Uzbekistan moves to floating exchange rate for national currency

TASHKENT (TCA) — Uzbekistan announced it will no longer restrict citizens from purchasing foreign currencies and will end a cap on the soum’s daily fluctuations, removing the last roadblocks to a fully floating currency, RFE/RL’s Uzbek Service reported.

The announcement on August 20 was the latest in a series of liberal economic policies that are attracting foreign investors to the once-closed Central Asian nation.

“The exchange rate will be formed by vendors and buyers only, due to economic necessity,” Uzbekistan’s central bank said in a statement.

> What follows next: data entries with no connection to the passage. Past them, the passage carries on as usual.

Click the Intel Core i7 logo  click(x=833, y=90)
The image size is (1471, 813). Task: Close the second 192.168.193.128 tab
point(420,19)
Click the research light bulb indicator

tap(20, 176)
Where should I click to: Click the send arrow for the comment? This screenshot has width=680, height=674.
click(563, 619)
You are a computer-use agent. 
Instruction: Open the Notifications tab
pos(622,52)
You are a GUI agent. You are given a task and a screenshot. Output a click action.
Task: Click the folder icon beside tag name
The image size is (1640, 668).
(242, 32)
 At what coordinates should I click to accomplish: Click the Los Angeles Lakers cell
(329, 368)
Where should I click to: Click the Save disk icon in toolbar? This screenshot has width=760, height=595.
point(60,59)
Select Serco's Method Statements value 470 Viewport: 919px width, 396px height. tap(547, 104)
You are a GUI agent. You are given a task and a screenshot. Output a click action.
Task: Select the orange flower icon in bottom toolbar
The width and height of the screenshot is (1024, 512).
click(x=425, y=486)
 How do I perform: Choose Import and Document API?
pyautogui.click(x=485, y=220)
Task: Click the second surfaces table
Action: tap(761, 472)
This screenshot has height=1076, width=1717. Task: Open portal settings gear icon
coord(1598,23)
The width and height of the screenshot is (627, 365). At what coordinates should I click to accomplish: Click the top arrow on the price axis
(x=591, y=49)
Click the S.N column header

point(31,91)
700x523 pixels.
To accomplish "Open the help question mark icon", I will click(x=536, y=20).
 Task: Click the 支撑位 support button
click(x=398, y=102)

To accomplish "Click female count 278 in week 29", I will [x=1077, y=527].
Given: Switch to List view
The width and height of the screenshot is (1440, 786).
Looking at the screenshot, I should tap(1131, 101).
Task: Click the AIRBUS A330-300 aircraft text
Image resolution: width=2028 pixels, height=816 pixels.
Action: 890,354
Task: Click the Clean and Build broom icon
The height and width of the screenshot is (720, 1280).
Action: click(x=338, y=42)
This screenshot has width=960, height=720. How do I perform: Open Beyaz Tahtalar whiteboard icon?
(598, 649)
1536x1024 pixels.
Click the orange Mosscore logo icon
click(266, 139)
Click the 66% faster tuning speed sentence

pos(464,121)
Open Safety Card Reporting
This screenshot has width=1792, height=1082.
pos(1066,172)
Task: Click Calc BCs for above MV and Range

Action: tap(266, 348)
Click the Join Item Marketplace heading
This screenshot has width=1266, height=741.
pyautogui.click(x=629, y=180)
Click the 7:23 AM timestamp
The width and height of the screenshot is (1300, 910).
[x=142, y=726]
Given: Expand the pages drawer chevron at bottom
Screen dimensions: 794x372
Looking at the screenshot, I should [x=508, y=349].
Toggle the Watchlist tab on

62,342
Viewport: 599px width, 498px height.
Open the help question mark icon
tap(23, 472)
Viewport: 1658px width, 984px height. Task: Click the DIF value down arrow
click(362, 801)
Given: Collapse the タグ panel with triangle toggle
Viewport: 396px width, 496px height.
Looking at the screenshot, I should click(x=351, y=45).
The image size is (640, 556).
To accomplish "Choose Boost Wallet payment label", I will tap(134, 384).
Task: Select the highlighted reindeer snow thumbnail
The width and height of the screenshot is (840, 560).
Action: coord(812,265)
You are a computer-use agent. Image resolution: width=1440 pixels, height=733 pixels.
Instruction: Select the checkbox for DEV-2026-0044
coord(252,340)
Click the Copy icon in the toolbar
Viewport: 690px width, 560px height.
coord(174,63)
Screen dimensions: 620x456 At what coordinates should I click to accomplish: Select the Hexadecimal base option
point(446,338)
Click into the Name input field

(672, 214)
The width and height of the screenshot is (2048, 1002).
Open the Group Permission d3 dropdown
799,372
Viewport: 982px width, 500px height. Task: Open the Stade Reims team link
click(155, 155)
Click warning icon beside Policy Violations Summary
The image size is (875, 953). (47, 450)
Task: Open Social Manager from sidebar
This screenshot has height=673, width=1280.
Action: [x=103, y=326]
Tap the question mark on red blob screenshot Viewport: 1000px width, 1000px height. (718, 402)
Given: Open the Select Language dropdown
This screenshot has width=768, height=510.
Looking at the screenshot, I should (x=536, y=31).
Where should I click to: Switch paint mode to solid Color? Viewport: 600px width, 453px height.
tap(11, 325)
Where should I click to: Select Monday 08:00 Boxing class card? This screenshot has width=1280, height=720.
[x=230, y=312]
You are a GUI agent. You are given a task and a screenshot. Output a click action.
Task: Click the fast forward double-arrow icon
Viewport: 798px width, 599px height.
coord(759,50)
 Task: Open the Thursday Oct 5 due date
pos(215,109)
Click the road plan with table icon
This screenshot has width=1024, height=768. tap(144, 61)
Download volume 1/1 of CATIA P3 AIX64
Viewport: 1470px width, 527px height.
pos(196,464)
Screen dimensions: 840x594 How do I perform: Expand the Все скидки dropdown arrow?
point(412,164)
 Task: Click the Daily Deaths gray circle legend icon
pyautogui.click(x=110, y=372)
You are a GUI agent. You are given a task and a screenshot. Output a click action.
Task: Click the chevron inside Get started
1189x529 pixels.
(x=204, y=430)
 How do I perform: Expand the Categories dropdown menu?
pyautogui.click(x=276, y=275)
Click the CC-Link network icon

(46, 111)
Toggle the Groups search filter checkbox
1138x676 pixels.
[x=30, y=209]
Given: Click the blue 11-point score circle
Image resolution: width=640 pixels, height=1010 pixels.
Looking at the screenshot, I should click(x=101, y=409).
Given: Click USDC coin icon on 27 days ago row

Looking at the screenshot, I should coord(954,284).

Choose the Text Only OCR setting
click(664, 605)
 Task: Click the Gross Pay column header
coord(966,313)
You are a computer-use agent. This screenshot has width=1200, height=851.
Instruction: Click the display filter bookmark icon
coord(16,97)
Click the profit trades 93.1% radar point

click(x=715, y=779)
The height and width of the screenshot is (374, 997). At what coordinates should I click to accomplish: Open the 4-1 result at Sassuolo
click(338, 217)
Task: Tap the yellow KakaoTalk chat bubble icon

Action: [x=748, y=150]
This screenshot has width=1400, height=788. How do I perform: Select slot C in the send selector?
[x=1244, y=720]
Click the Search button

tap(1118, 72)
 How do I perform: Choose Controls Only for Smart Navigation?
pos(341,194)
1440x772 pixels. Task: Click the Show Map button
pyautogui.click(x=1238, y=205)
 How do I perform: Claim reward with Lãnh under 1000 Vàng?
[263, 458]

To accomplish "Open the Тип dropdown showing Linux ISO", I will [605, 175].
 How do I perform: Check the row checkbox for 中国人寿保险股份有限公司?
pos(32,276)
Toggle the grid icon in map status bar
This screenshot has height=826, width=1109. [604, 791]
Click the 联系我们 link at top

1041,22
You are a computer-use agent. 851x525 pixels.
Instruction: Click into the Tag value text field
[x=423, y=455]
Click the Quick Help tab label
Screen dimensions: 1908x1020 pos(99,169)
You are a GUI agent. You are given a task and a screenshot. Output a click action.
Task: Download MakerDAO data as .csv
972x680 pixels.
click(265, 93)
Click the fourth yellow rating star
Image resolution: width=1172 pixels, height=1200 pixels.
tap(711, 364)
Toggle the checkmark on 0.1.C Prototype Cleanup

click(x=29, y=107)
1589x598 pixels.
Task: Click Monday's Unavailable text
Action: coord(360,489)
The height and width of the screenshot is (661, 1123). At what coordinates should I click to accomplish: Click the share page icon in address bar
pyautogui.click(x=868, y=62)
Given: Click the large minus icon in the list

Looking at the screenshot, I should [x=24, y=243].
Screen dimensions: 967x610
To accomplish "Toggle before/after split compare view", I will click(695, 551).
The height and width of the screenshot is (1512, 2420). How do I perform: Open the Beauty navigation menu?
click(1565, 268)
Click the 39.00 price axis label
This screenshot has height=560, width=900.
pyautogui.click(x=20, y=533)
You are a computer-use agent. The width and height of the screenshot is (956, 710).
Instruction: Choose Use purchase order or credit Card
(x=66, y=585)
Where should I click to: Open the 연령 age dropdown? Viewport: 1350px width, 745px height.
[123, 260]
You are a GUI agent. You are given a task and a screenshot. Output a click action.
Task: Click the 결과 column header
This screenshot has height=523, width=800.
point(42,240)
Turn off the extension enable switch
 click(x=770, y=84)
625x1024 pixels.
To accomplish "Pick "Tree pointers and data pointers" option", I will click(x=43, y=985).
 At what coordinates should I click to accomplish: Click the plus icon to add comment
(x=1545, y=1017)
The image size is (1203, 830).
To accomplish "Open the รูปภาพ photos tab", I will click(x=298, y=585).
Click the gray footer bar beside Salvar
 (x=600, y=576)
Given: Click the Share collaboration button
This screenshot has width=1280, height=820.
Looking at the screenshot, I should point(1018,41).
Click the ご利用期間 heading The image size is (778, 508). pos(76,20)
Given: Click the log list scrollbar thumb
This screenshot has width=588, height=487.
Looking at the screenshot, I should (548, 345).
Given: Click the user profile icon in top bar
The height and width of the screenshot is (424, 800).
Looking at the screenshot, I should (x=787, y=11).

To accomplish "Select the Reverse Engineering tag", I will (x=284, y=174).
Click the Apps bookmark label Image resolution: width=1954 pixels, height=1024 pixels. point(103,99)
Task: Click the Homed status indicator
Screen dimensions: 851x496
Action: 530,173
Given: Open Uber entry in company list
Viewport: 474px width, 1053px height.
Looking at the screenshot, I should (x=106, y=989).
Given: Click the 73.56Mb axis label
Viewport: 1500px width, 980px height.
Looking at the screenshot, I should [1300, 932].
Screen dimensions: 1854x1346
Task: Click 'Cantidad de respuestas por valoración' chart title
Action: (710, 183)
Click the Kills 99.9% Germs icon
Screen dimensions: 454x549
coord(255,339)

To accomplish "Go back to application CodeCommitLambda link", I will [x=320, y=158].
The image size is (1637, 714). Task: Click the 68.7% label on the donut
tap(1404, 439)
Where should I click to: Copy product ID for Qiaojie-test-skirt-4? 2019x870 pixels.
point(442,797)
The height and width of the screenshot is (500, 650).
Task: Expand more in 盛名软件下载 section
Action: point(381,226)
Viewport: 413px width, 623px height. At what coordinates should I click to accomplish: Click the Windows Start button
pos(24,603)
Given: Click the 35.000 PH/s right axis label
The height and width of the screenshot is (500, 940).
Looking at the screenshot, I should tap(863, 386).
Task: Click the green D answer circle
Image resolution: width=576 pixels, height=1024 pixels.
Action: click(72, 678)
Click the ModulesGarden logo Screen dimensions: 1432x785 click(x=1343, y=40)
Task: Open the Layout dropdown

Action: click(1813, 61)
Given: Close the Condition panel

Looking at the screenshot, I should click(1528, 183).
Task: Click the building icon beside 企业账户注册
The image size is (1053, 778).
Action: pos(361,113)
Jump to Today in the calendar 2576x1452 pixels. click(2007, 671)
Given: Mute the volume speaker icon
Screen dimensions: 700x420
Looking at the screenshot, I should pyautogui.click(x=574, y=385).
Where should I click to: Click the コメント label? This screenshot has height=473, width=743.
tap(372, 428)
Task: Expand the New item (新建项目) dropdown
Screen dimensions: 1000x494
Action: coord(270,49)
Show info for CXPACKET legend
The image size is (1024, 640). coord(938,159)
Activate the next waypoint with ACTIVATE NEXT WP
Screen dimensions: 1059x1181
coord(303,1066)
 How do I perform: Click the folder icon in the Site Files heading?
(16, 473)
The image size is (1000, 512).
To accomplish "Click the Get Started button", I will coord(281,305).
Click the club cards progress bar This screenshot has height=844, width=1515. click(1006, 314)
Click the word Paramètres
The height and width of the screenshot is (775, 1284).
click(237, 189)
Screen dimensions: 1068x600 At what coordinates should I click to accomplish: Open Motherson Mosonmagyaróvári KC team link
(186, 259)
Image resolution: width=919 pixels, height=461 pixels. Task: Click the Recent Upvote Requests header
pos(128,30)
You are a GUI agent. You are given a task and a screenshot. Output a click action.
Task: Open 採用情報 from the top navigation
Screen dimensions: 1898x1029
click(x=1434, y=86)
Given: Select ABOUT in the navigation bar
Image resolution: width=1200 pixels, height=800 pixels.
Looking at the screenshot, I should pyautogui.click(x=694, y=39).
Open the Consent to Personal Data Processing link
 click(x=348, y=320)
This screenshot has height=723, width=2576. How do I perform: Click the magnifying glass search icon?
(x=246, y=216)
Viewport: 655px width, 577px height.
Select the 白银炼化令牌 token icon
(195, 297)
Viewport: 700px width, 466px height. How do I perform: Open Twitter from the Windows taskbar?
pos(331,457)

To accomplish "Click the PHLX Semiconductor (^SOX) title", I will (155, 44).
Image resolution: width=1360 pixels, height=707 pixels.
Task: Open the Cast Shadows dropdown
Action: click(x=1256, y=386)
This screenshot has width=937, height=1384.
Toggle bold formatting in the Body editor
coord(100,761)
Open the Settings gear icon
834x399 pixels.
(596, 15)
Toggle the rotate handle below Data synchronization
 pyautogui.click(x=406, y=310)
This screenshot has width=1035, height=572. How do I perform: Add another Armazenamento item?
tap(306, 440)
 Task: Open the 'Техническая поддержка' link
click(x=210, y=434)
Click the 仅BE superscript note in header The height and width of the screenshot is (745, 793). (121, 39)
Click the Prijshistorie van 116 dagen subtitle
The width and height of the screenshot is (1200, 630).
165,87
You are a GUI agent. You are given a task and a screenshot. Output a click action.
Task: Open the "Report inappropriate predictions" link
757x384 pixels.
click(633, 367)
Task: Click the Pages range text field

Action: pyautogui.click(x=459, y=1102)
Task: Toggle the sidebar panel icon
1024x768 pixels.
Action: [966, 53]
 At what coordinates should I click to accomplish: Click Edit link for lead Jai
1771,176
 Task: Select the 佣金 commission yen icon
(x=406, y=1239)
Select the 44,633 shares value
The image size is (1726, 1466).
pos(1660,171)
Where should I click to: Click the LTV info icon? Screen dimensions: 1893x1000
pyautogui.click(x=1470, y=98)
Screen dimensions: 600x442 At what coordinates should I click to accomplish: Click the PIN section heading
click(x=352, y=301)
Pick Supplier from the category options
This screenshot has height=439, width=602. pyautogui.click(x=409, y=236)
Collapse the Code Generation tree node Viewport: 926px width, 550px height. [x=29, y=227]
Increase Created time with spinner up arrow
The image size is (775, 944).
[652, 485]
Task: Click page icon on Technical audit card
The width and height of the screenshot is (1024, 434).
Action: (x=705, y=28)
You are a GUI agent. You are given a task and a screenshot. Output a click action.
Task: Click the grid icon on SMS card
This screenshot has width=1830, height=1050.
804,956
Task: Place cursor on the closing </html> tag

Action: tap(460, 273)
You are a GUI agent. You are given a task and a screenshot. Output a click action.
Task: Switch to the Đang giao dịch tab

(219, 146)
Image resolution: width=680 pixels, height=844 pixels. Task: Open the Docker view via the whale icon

Uzbek President Shavkat Mirziyoyev is seeking to jump-start economic growth and boost living standards for his nation of nearly 33 million people after a quarter-century of isolation under his predecessor, Islam Karimov.

Mirziyoyev, who took power three years ago following the death of autocrat Karimov, in September 2017 ended currency controls, which had been seen as the greatest barrier to foreign investment and economic growth.

Prior to lifting the currency controls, Uzbekistan had a dual-currency market, with an official rate for the U.S. dollar that was half the black-market rate, making investing in the nation more expensive for foreigners.

Sergey Kwan

TCA

Sergey Kwan has worked for The Times of Central Asia as a journalist, translator and editor since its foundation in March 1999. Prior to this, from 1996-1997, he worked as a translator at The Kyrgyzstan Chronicle, and from 1997-1999, as a translator at The Central Asian Post.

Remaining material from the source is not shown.